Sobrevivência através da adaptação climática e do conhecimento cultural
Por que essas lentilhas persistiram por tanto tempo? Segundo os investigadores, uma explicação provável é que as variedades eram especialmente adequadas ao ambiente local. Outra possibilidade é que as mulheres indígenas que se casaram com os novos colonos ajudaram a manter o conhecimento sobre quais culturas plantar e como cultivá-las. Ainda hoje, as mulheres nas Ilhas Canárias têm geralmente conhecimentos mais detalhados do que os homens sobre as plantas alimentares cultivadas na região.
O facto de as Ilhas Canárias terem mantido os seus tipos originais de lentilhas durante um período tão prolongado é mais do que um detalhe curioso. O interesse pelo património culinário das ilhas está a aumentar e muitos residentes e visitantes estão ansiosos por comer alimentos que os liguem à história local. As lentilhas revelaram-se uma parte significativa dessa história cultural.
“Também vemos no nosso estudo que diferentes tipos de lentilhas são cultivadas em diferentes ilhas – mesmo em ilhas onde anteriormente se pensava que as lentilhas nunca eram cultivadas. É importante preservar as lentilhas de diferentes ilhas, porque a diversidade genética pode ser valiosa para o futuro da agricultura”, diz Jonathan Santana, investigador da Universidade de Las Palmas de Gran Canaria.

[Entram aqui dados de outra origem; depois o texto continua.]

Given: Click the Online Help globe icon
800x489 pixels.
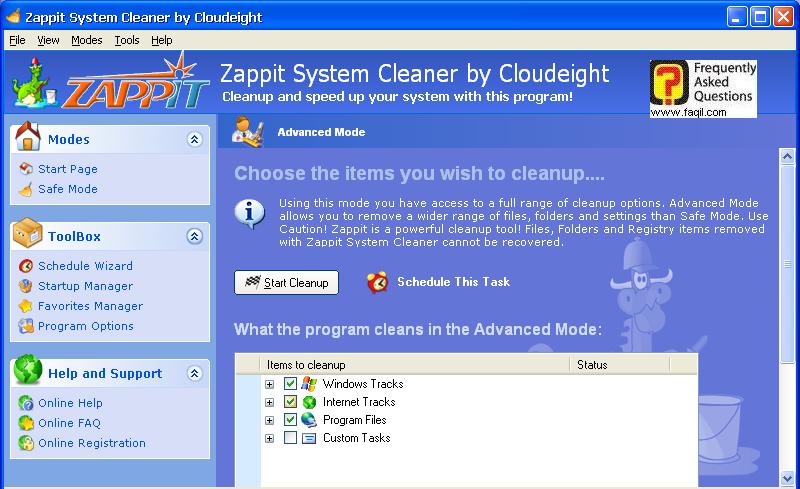Looking at the screenshot, I should (x=26, y=403).

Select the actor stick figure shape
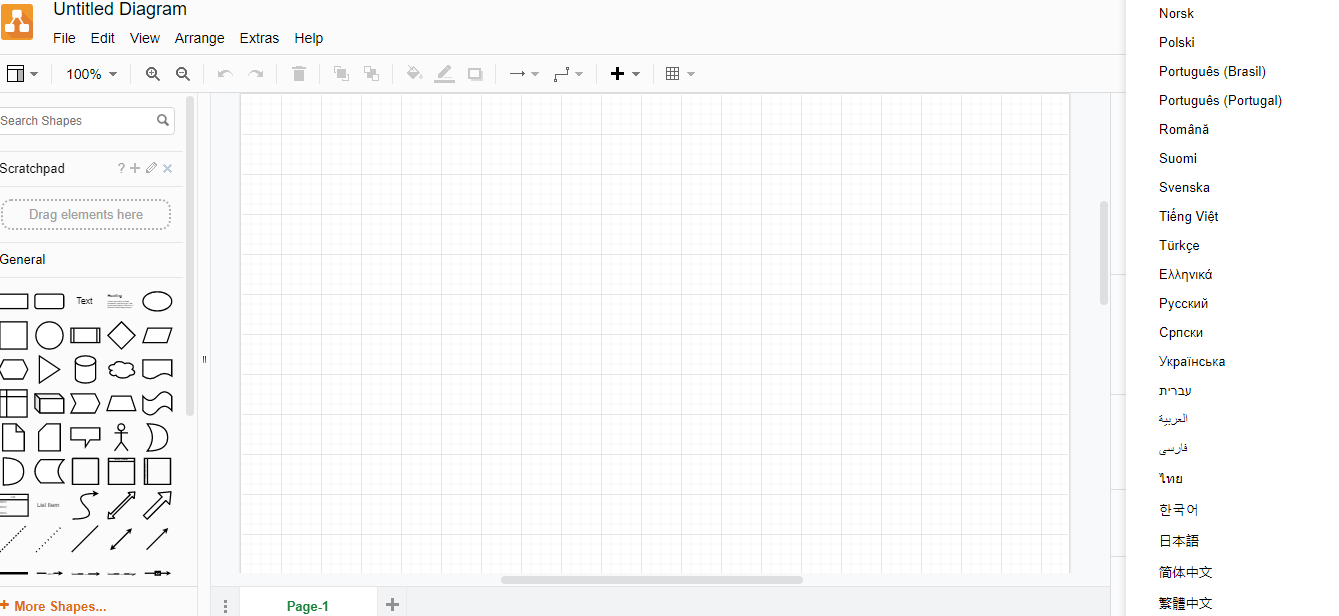point(121,437)
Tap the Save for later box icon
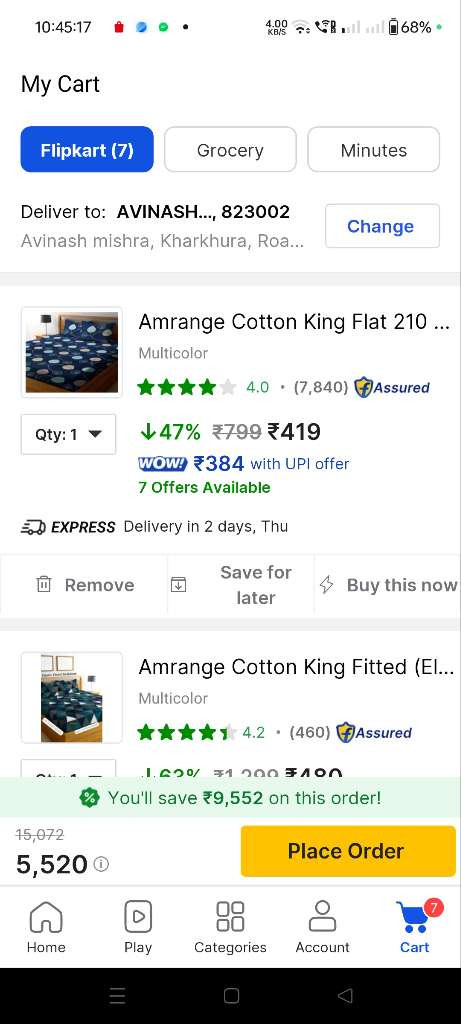Viewport: 461px width, 1024px height. tap(178, 584)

Lentilhas de Lanzarote e sua influência oculta nas colheitas espanholas
A equipe também descobriu outro padrão intrigante. “Lenteja tipo Lanzarote”, ou lentilha de Lanzarote, é um rótulo popular para lentilhas vendidas em lojas espanholas. As lentilhas em si não são produzidas em Lanzarote, mas o nome está associado à alta qualidade. Quando os investigadores compararam as lentilhas cultivadas no continente espanhol com as lentilhas modernas das Ilhas Canárias, as análises de ADN indicaram que as lentilhas de Lanzarote tinham sido cruzadas com variedades espanholas.
“Os nossos resultados indicam que as lentilhas de Lanzarote contribuíram não só com o seu nome, mas também com os seus genes para as lentilhas espanholas. Com as alterações climáticas que estão a ocorrer, as lentilhas das Canárias, adaptadas ao cultivo em condições secas e quentes, podem ser de grande interesse para o futuro melhoramento de plantas”, diz Jacob Morales, professor associado da Universidade de Las Palmas de Gran Canaria.
Computação avançada e suporte internacional
O projeto recebeu apoio financeiro de diversas fontes, incluindo o Conselho Europeu de Investigação (ERC) e o Ministério espanhol da Ciência, Inovação e Universidades. O processamento e a análise dos dados foram realizados utilizando a Infraestrutura Acadêmica Nacional para Supercomputadores da Suécia (NAISS), que é parcialmente financiada pelo Conselho Sueco de Pesquisa.